Personal information
- Full name: Lance Davids
- Date of birth: 11 April 1985 (age 41)
- Place of birth: Cape Town, South Africa
- Height: 1.71 m (5 ft 7 in)
- Position: Midfielder

Youth career
- Parkhurst Ambassadors
- Hellenic
- 2001–2004: 1860 Munich

Senior career*
- Years: Team / Apps / (Gls)
- 2004–2005: 1860 Munich / 21 / (0)
- 2006–2008: Djurgården / 64 / (6)
- 2009: Supersport United / 6 / (0)
- 2009–2010: Ajax Cape Town / 24 / (5)
- 2010–2013: Lierse / 28 / (1)
- 2013–2015: Ajax Cape Town / 44 / (6)
- Total:  / 234 / (24)

International career
- 2004–2010: South Africa / 23 / (0)

= Lance Davids =

South African footballer (born 1985)

Lance Davids (born 11 April 1985) is a South African former professional footballer who played as a midfielder.

==Club career==
Born in Cape Town, Davids hails from Mitchell's Plain on the Cape Flats.

In 1999, Davids went for trials with Budgie Byrne with Arsenal and Manchester United.

===1860 Munich===
Recruited from the Cape Town based club Hellenic F.C. at age 15 by TSV 1860 Munich, Lance Davids is a youth product of the Bavarian club to which he transferred in 2001. He made his professional debut on 22 November 2003 in a 1–0 loss to Bayern Munich. He made his debut in the German 2. Bundesliga in the 2004–05 season, playing for 1860 Munich making 21 league appearances before transferring to the Swedish Djurgårdens IF from Stockholm.

===Djurgården IF===
Davids came to Djurgårdens IF from 1860 Munich in Germany at the start of the 2006 season, but had a tough time establishing himself as a starter at the beginning of the season. However, as the season went on, Davids became a regular name in the Djurgården starting line-up. During the 2007 season, Davids played on the right as a midfielder or as a defender.

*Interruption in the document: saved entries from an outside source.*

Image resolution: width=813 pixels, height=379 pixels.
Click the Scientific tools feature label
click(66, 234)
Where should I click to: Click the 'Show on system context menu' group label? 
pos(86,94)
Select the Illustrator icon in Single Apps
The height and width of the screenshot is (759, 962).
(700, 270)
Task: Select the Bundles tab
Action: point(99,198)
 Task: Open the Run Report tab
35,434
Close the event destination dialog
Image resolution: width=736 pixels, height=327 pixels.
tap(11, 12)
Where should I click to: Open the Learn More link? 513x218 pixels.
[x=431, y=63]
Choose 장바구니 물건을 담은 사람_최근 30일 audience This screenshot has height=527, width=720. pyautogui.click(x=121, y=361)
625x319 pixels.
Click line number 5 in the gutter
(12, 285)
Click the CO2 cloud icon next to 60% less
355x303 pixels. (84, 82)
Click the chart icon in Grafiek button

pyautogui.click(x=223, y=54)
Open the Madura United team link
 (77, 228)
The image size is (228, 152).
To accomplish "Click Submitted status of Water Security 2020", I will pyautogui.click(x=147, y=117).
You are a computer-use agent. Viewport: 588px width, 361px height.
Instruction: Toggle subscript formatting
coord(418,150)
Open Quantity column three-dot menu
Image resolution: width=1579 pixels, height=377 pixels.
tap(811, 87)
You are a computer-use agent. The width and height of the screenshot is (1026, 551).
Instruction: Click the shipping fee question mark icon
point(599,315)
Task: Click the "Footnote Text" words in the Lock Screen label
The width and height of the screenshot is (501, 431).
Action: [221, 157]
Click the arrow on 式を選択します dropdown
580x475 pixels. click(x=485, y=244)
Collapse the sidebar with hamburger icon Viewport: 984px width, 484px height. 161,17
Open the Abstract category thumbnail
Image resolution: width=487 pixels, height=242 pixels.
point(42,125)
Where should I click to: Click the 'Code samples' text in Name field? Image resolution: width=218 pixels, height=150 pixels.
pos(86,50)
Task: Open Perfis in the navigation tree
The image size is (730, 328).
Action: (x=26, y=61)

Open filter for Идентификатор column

He made his debut on 6 April 2007. He was voted best right back in the Swedish League in 2007 and 2008.

In December 2007, he trialed with two English Premier League clubs, Blackburn Rovers and Newcastle United, but no transfer materialised.

===Supersport United and Ajax CT===
In early 2009, Davids signed as a free agent with South African champions SuperSport United on a short-term contract. He made his debut on 4 February 2009 in a 3–0 over Bay United. After one year with Ajax Cape Town F.C., Davids signed on 11 June 2010 for Lierse SK on a free transfer.

===Lierse===
Davids, who represented South Africa at the 2010 FIFA World Cup, penned a three-year deal with recently promoted Belgian team Lierse S.K. that same summer. He was Lierse's first transfer of the 2010–11 Belgian First Division campaign. He made his debut on 31 July 2010 in a 1–0 loss to Sint Truiden.

===Ajax Cape Town===
On 31 January 2013, Ajax Cape Town confirmed the signing of their former player from the Belgian club along with fellow South African international Mabhuti Khenyeza. He played what would be his last match on 21 April 2015 in a 1–0 loss to Free State Stars.

==International career==
Davids made his debut for the South Africa national team on 30 March 2004 against Australia in a 1–0 defeat at Loftus Road, London. His last international was a 4–0 win over Thailand on 16 May 2015.

==Retirement==
Davids announced his retirement on 18 May 2015 at the age of 30.